REQUIRED ACTION A =
In the listing, from the line containing "Describe the element" through the end of the listing, switch "screenshot" to "screen capture" and keep everything else unchanged. Return only those lines, without the pictures.

PAGE EXTRACT =
┌──

Thanks for writing the article and explaining some background here. Are you fami...

phkamp · on June 30, 2022

I'm not a fan of any archtectural radicalism, and tend to think that there are things best done in both hardware, kernel and libraries and applications :-)

That is not to say that the boundaries should be cast in stone, they should obviously be flexible enough that you do not need a complete multi-user management system in a single-service jail or container nor a full-blown journaled COW storage-manager on a small embedded system.

In other words: I am firmly for the "Software Tools" paradigm.

eru · on June 30, 2022

From the paper:

> The defining tragedy of the operating systems community has been the definition of an operating system as software that both multiplexes and abstracts physical resources. The view that the OS should abstract the hardware is based on the assumption that it is possible bath to define abstractions that are appropriate for all areas and to implement them to perform efficiently in all situations. We believe that the fallacy of this quixotic goal is self-evident, and that the operating system problems of the last two decades (poor performance, poor reliability, poor adaptability, and inflexibility) can be traced back to it. The solution we propose is simple: complete elimination of operating system abstractions by lowering the operating system interface to the hardware level.

└──

REQUIRED ACTION B =
Answer these questions about the forum thread:
(i) Which paradigm does phkamp say he is firmly for?
(ii) What solution does the paper quoted by eru propose?
(iii) Which operating system problems of the last two decades does that quotation name?

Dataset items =
┌──

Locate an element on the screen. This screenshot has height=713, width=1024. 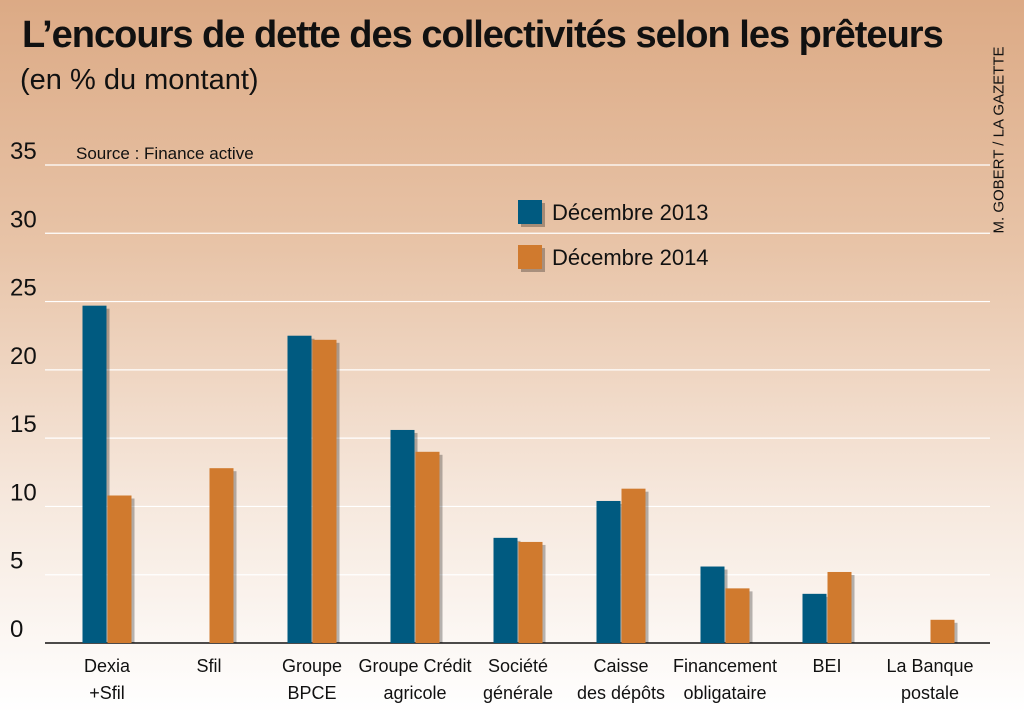
y-tick-label: 15 is located at coordinates (24, 424).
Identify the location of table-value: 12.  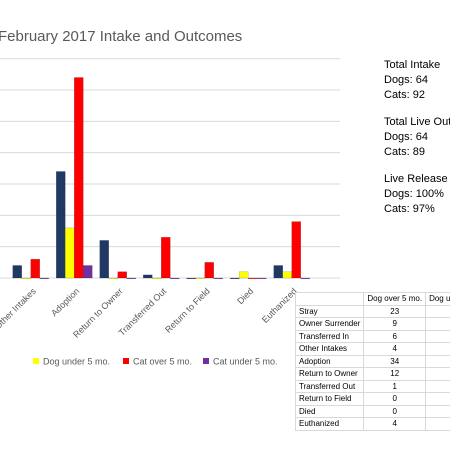
(395, 374).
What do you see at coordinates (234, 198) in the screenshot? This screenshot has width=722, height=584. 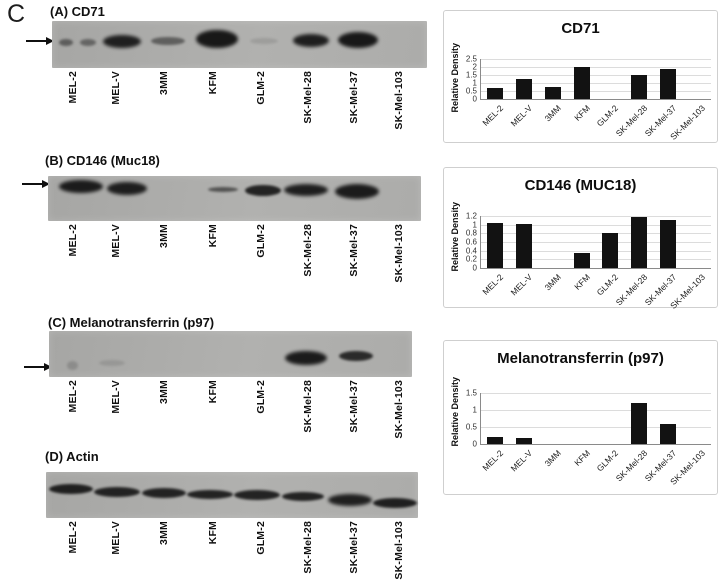 I see `western-blot-cd146` at bounding box center [234, 198].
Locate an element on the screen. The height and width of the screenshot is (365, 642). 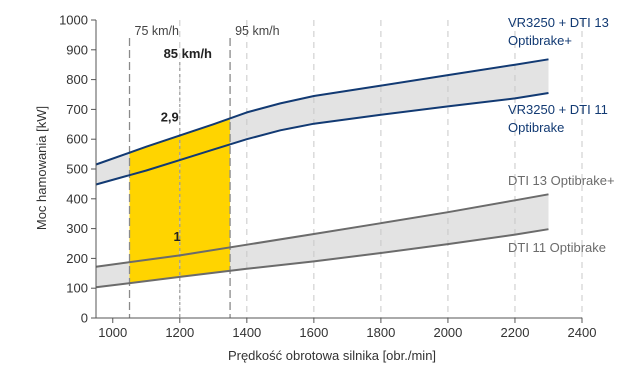
y-axis-title: Moc hamowania [kW] is located at coordinates (42, 168).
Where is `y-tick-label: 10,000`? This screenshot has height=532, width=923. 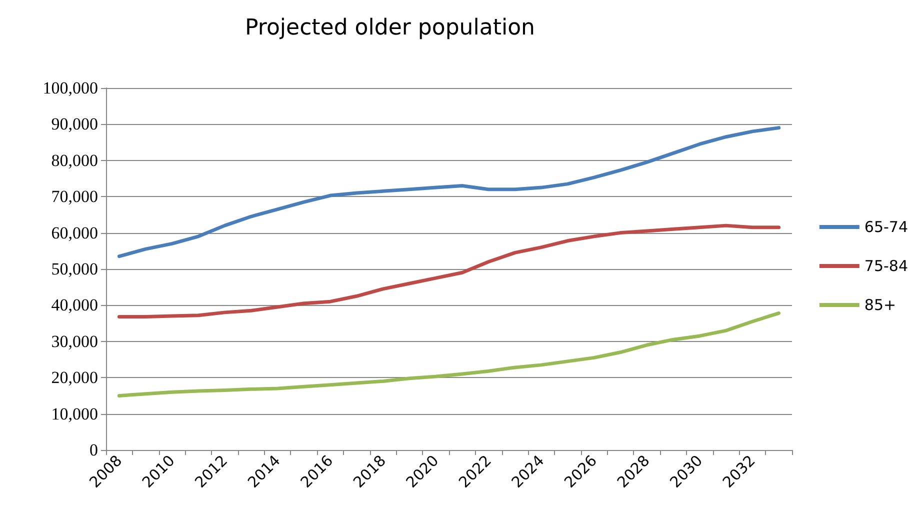 y-tick-label: 10,000 is located at coordinates (74, 414).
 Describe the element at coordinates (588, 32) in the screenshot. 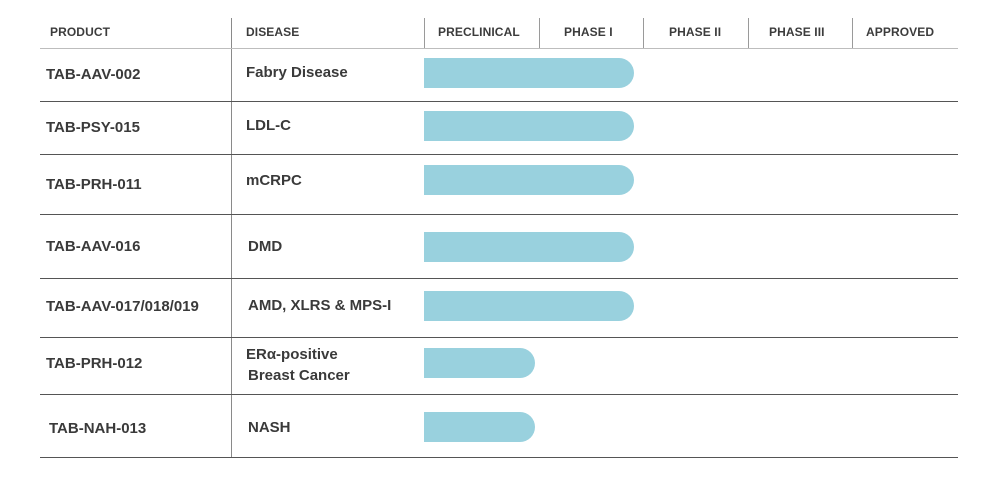

I see `phase-header-phase-1: PHASE I` at that location.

└──

TASK ANSWER A =
 Describe the element at coordinates (588, 32) in the screen capture. 

I see `phase-header-phase-1: PHASE I` at that location.

TASK ANSWER B =
(i) The "Software Tools" paradigm.
(ii) The complete elimination of operating system abstractions by lowering the operating system interface to the hardware level.
(iii) Poor performance, poor reliability, poor adaptability, and inflexibility.